出題内容 1 —
本文の「千葉・幕張メッセにて9月20」から下の「られていないと思っています。」までを全部、「英語版」を「多言語版」に変えて書き直してください。
出題内容 2 —
本文の「常にトライをしているという感じで」で始まる段落を、要点を残して短くまとめてください。

本文 —
▼

千葉・幕張メッセにて9月20日より開催中の東京ゲームショウ2018。セガブースで9月20日に行われた、「D×2 真・女神転生リベレーション」のステージ後、チーフプロデューサーの山田理一郎氏、キャラクターデザインを務める岩元辰郎氏がインタビューに応じてくれたので、その模様をお届けする。

――サービスが開始して8ヶ月ほどになりますが、ここまでの感想をお願いします。

写真左から、岩元辰郎氏、山田理一郎氏
写真左から、岩元辰郎氏、山田理一郎氏

山田氏:この「D×2 真・女神転生リベレーション」(以下、「D×2」)は、スマートフォンゲームにしては珍しい要素が多く、普通のゲームとは違うサイクルにトライしているという感じで、運営的にも難しい要素が多かったと思いますね。まだ正解には辿り着いていないという感じです。

英語版もリリースしましたが、海外のユーザーの動向は日本とはまったく違い、僕も色んなスマホゲームをやってきましたが、これまで経験したことのないことを色々経験させてもらいました。

常にトライをしているという感じで、なるべく早くユーザーさんにはもっといい形のものをお届けしたいと思っていますが、まだそこには辿り着いていないと感じます。もちろんできることは可能な限りやっているのですが、まだまだ期待に応えられていないと思っています。

――これまで経験したことのない経験というのは、「真・女神転生」(以下、「メガテン」)シリーズのファンの熱量というものもありますか?

山田氏:それはもちろんありますね。元々コアなファンの方が多いコンテンツですし、僕自身もそうなので、それは想定の範囲ではあるんですけれど、「こういうのはメガテンではない」とか、リリースしたころは言われました。ただ、悪魔のモデルなどは高評価をいただいていまして、新しい悪魔が出ればそれを使ってみたいとか、「メガテン」の持っているパワーというか、濃いユーザーがいらっしゃるシリーズなんだなぁ、とは改めて思うところです。

▲

提示データ —
▼

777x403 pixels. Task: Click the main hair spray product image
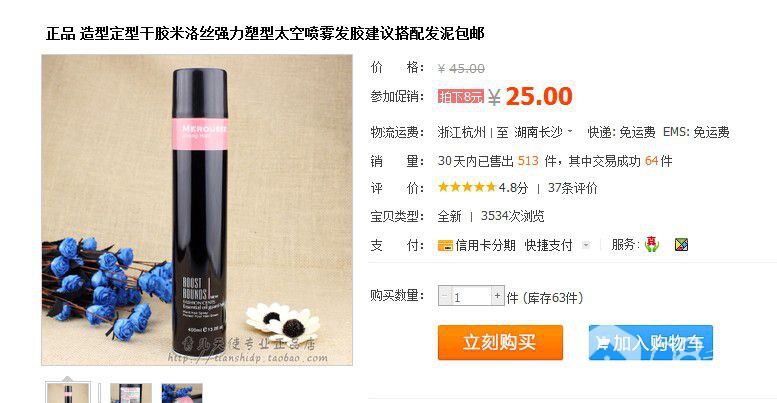coord(197,210)
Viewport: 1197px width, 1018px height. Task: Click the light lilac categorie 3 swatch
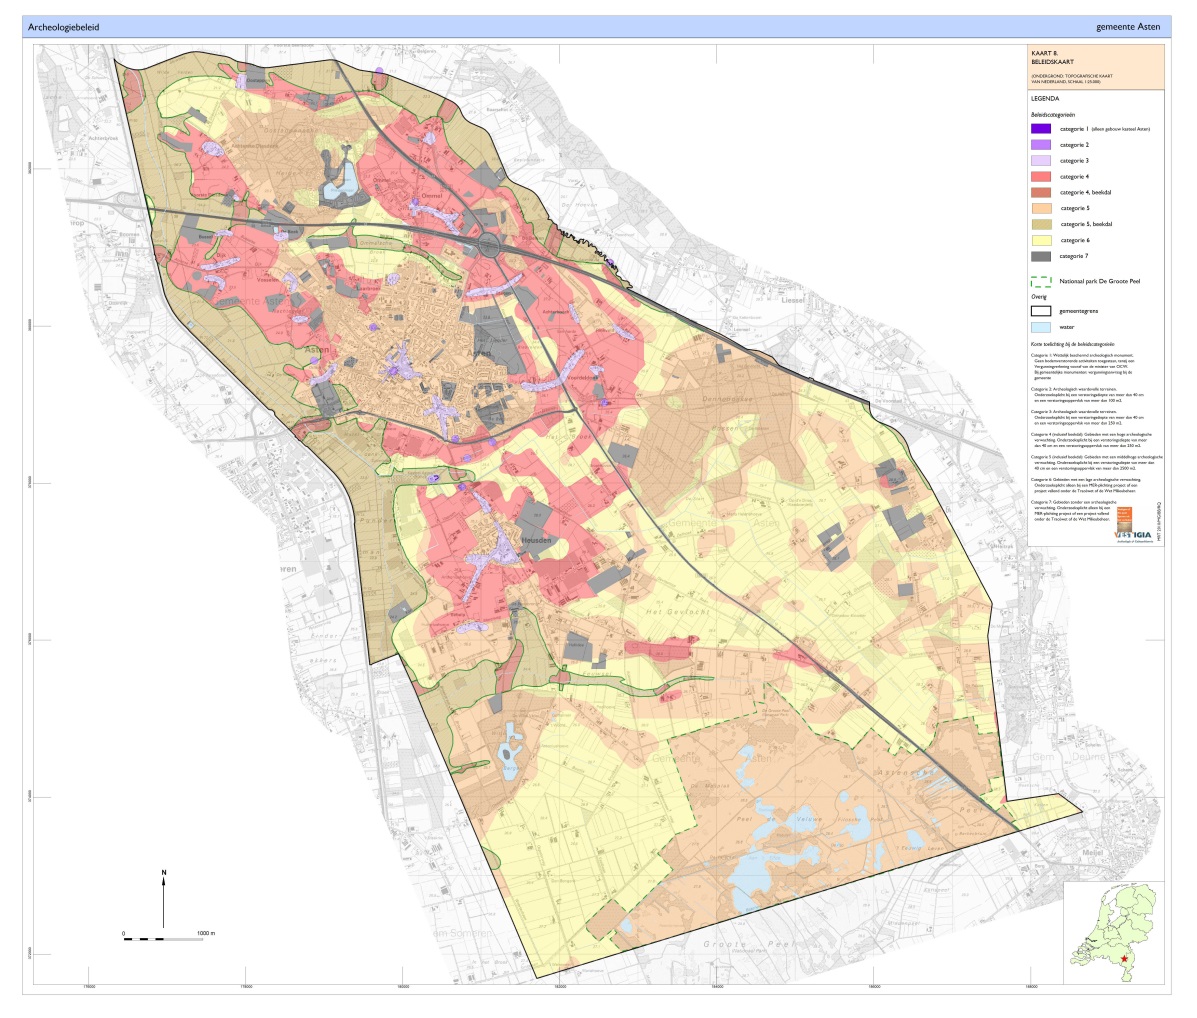tap(1042, 161)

▲

正解 1 —
千葉・幕張メッセにて9月20日より開催中の東京ゲームショウ2018。セガブースで9月20日に行われた、「D×2 真・女神転生リベレーション」のステージ後、チーフプロデューサーの山田理一郎氏、キャラクターデザインを務める岩元辰郎氏がインタビューに応じてくれたので、その模様をお届けする。

――サービスが開始して8ヶ月ほどになりますが、ここまでの感想をお願いします。

写真左から、岩元辰郎氏、山田理一郎氏
写真左から、岩元辰郎氏、山田理一郎氏

山田氏:この「D×2 真・女神転生リベレーション」(以下、「D×2」)は、スマートフォンゲームにしては珍しい要素が多く、普通のゲームとは違うサイクルにトライしているという感じで、運営的にも難しい要素が多かったと思いますね。まだ正解には辿り着いていないという感じです。

多言語版もリリースしましたが、海外のユーザーの動向は日本とはまったく違い、僕も色んなスマホゲームをやってきましたが、これまで経験したことのないことを色々経験させてもらいました。

常にトライをしているという感じで、なるべく早くユーザーさんにはもっといい形のものをお届けしたいと思っていますが、まだそこには辿り着いていないと感じます。もちろんできることは可能な限りやっているのですが、まだまだ期待に応えられていないと思っています。

正解 2 —
常に挑戦を続け、なるべく早くユーザーにもっといい形のものを届けたいが、まだそこには至っていない。できることは可能な限りやっているものの、まだ期待に応えられていないと感じている。